It took a series of cases brought by booksellers and publishers "on behalf" of authors, to create the kind of copyright which is meant today, the definitive case settling the matter being settled in 1774 with Donaldson v Becket. 8 Internationally, attitudes varied, where French law included "droits d'auteur", "droit moral" and "droit de suite" as a matter of course, other countries were less generous. The French, in an effort to achieve copyright protection for all French nationals, instituted unilateral copyright legislation, in an imperial decree on 28 March 1852, 9 which gave, at least in theory, copyright protection to all works published in France as if they had been written by a French national.
The efforts to bring copyright protection to British authors publishing abroad, through bilateral treaties, and the similar efforts by other countries led eventually to the Berne Convention on Copyright of 1886.10 The convergence of individual nations' domestic laws on copyright, as they complied with the conditions of the Berne Convention, brought the concept of the author's moral rights further into UK copyright law. The concept of moral rights emerged through case law, long before it came into the UK legislature.
The 1911 Copyright Act clarified the law considerably. Although common law 11 copyright had been effectively eroded in 1774 with Donaldson v Becket, 12 when the pre-eminence of statutory law over the common-law was asserted in the House of Lords, the 1911 Act abolished and wholly replaced it with statutory law. Thus an offence was committed only if the statute had already stated that such an act infringed on copyright. The moral rights of an author were still not included, falling far short of French copyright legislation.
It was not until the Treaty of Rome in 1928 that authorial moral rights took a higher profile in international treaty, which would gradually come to be reflected in domestic law. Italian and French law both allowed for the moral rights of an author already: most other nations' domestic law did not, but the clause was pushed through. However, this had little immediate impact on British domestic copyright law. It was not until 1956 that copyright legislation was fully revised again. The 1956 Act brought the question of an author's moral rights into the statutory framework although it only provided for the protection of the author from false attribution of his work. 13
Finally, the 1988 Copyright, Designs and Patents Act made the explicit connection between the physical or economic rights of an author over his work, and his moral rights in the same work, protecting both from infringement, bringing the UK in line with the provisions of the Berne Convention.
UK Copyright Law
Current British copyright law regarding written works
("Literary works" in CDPA88 (14)) takes two basic directions,
confusingly described as "rights of the copyright owner" and
"moral rights" in the CDPA88. 15 First there is the right,
based on the Lockean arguments of property, of the author to
benefit from what Rose calls "the fruits of his labours".16
That is, the author of a literary work has the exclusive first
right to print and publish that work, to assign the exclusive
right to print and publish the work, to benefit from such
publication, and to prevent others from printing, publishing
and benefiting without his permission.
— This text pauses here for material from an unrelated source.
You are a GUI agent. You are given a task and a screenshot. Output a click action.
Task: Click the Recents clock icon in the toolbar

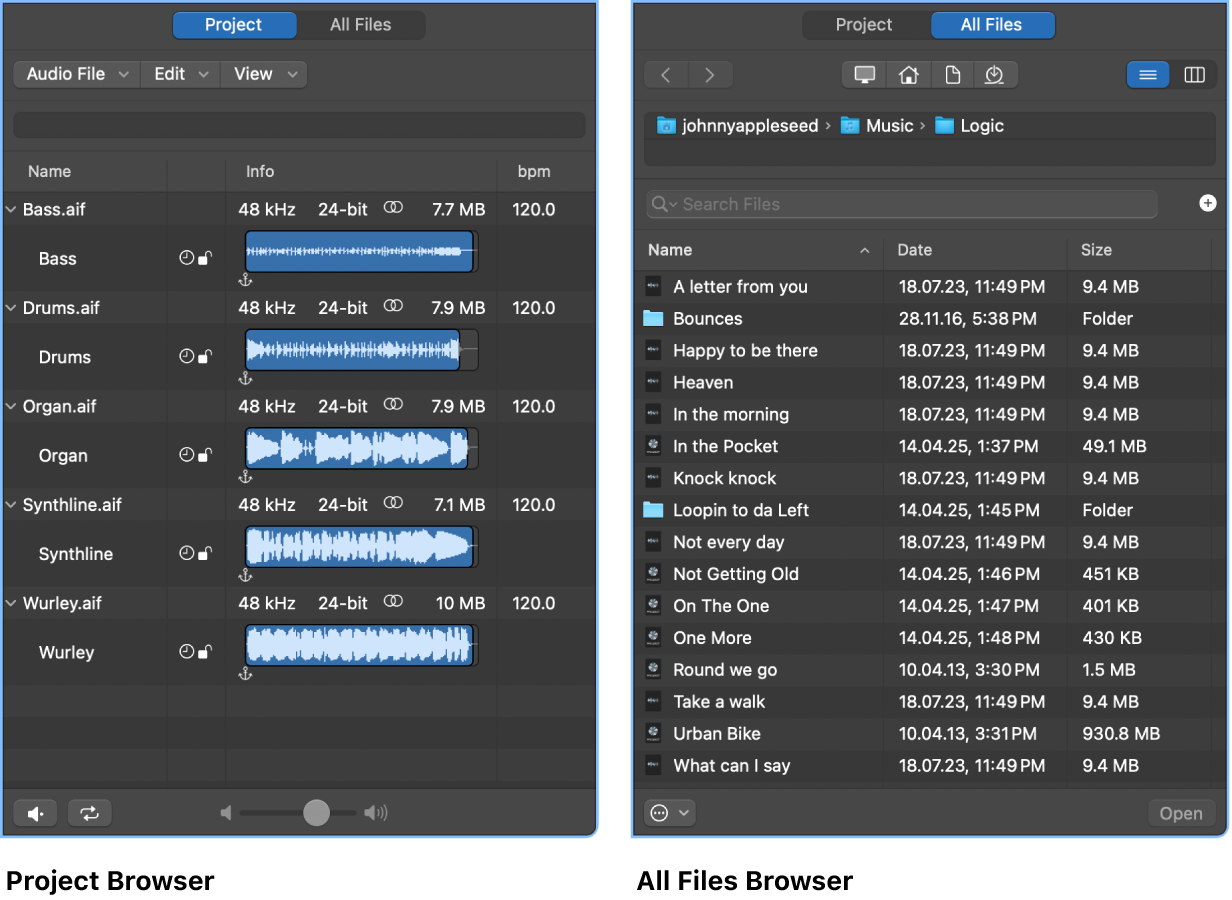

In essence this means
that an author's work cannot be copied and published without
his permission. There is however a let out in that copying is
permissible, as long as it is done for the purposes of private
study or academic research, and complies with the notion of
"fair dealing". Thus far only wholesale copying has been
mentioned: the reproduction of an entire work, or large parts
of that work without the permission of the author. This right,
what might be called the economic copyright, applies to the
content and form, the specific expression of the ideas included
in the work, thus the work is protected in every format,
typescript, font and medium, without adaptation. The exclusive
right of the author to adapt substantially is part of these
rights, although this begins to blur into the second broad area
of copyright protection: the author's moral rights. All such
economic rights can be sold, (whether permanently assigned or
temporarily licensed), or given away.
Moral Rights
The moral rights explicitly incorporated for the first time
into the UK legislature in the CDPA88 are a significant step
forward in the area of intellectual property. 17 These rights
are generally speaking inalienable, that is, no matter what
happens to the economic copyright of a work, the moral rights
remain with the author permanently, and after his death with
his estate, for the period of the copyright. The moral rights
of an author in Britain are the right to be identified as the
author of his work (paternity), and the right to object to
defamatory treatment of the work, or treatment likely to reduce
his reputation or standing (integrity). The author could
protect against such acts prior to the 1988 enactment through
use of the law of passing off, and the libel laws, but these
were cumbersome processes, expensive, and especially in the
case of libel, notoriously hard to substantiate.
Registration Requirements
Under UK law, as in all countries signatory to the Berne
Convention, there is no registration requirement for the
protection of a work. However, under the Universal Copyright
Convention, 18 there is a registration requirement before a work
gains copyright status. The USA was signatory to only the UCC
until 1989, and so the use of the symbol was made to indicate
that the work was registered as copyright in the US and in
other countries which were not signatories to the Berne
Convention. The use of the copyright symbol is not necessary
for copyright protection in the UK, as long as other
requirements of eligibility to copyright are satisfied.
Period of Copyright
A literary work which has a known author currently has a period
of copyright which consists of the author's lifetime, plus
fifty years. This is the minimum that the Berne Convention
requires, and less than recent EEC Directives19 have required,
although more than some other countries have implemented. The
law in the UK has recently changed to give the EEC standard of
protection of 70 years, whilst American legislators are
considering increasing the period of protection to 120 years.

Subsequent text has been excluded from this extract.